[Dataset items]
• • • • • • •

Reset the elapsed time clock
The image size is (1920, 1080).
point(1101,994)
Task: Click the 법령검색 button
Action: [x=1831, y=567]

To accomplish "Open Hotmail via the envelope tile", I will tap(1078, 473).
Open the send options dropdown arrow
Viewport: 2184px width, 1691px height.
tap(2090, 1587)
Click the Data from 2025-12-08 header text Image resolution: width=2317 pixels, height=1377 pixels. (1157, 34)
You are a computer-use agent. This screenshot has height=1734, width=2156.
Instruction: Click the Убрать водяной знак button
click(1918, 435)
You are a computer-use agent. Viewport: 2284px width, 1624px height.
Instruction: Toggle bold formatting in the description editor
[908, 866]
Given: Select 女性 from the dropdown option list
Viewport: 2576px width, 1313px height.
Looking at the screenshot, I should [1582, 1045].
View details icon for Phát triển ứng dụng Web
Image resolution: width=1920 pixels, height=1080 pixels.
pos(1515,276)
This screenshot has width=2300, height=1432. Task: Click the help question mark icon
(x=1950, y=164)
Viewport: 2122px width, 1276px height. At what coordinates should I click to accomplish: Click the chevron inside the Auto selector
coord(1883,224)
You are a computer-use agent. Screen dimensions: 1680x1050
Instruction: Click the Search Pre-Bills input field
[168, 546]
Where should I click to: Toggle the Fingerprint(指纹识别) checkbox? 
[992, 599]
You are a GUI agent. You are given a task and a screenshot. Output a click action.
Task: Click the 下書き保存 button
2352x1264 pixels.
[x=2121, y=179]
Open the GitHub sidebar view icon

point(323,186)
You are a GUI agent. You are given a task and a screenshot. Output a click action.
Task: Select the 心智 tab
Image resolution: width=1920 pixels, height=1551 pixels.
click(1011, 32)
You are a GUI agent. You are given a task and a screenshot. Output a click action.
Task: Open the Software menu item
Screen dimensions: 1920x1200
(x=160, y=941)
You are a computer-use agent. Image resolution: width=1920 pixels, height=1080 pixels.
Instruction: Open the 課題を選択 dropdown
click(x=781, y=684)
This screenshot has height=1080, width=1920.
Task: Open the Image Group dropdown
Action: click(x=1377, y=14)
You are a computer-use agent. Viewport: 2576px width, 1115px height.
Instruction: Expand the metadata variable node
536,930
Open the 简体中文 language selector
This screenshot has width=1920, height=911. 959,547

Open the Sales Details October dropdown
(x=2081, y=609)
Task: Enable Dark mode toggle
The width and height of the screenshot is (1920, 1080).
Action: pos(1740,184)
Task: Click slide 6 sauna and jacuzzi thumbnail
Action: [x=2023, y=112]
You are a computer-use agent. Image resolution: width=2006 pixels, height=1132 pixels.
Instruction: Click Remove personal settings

• • • • • • •

Description of the task
Restate the records, all of them, precisely as written.

Solution to this task
Reset the elapsed time clock
The image size is (1920, 1080).
point(1101,994)
Task: Click the 법령검색 button
Action: [x=1831, y=567]

To accomplish "Open Hotmail via the envelope tile", I will tap(1078, 473).
Open the send options dropdown arrow
Viewport: 2184px width, 1691px height.
tap(2090, 1587)
Click the Data from 2025-12-08 header text Image resolution: width=2317 pixels, height=1377 pixels. (1157, 34)
You are a computer-use agent. This screenshot has height=1734, width=2156.
Instruction: Click the Убрать водяной знак button
click(1918, 435)
You are a computer-use agent. Viewport: 2284px width, 1624px height.
Instruction: Toggle bold formatting in the description editor
[908, 866]
Given: Select 女性 from the dropdown option list
Viewport: 2576px width, 1313px height.
Looking at the screenshot, I should [1582, 1045].
View details icon for Phát triển ứng dụng Web
Image resolution: width=1920 pixels, height=1080 pixels.
pos(1515,276)
This screenshot has width=2300, height=1432. Task: Click the help question mark icon
(x=1950, y=164)
Viewport: 2122px width, 1276px height. At what coordinates should I click to accomplish: Click the chevron inside the Auto selector
coord(1883,224)
You are a computer-use agent. Screen dimensions: 1680x1050
Instruction: Click the Search Pre-Bills input field
[168, 546]
Where should I click to: Toggle the Fingerprint(指纹识别) checkbox? 
[992, 599]
You are a GUI agent. You are given a task and a screenshot. Output a click action.
Task: Click the 下書き保存 button
2352x1264 pixels.
[x=2121, y=179]
Open the GitHub sidebar view icon

point(323,186)
You are a GUI agent. You are given a task and a screenshot. Output a click action.
Task: Select the 心智 tab
Image resolution: width=1920 pixels, height=1551 pixels.
click(1011, 32)
You are a GUI agent. You are given a task and a screenshot. Output a click action.
Task: Open the Software menu item
Screen dimensions: 1920x1200
(x=160, y=941)
You are a computer-use agent. Image resolution: width=1920 pixels, height=1080 pixels.
Instruction: Open the 課題を選択 dropdown
click(x=781, y=684)
This screenshot has height=1080, width=1920.
Task: Open the Image Group dropdown
Action: click(x=1377, y=14)
You are a computer-use agent. Viewport: 2576px width, 1115px height.
Instruction: Expand the metadata variable node
536,930
Open the 简体中文 language selector
This screenshot has width=1920, height=911. 959,547

Open the Sales Details October dropdown
(x=2081, y=609)
Task: Enable Dark mode toggle
The width and height of the screenshot is (1920, 1080).
Action: pos(1740,184)
Task: Click slide 6 sauna and jacuzzi thumbnail
Action: [x=2023, y=112]
You are a computer-use agent. Image resolution: width=2006 pixels, height=1132 pixels.
Instruction: Click Remove personal settings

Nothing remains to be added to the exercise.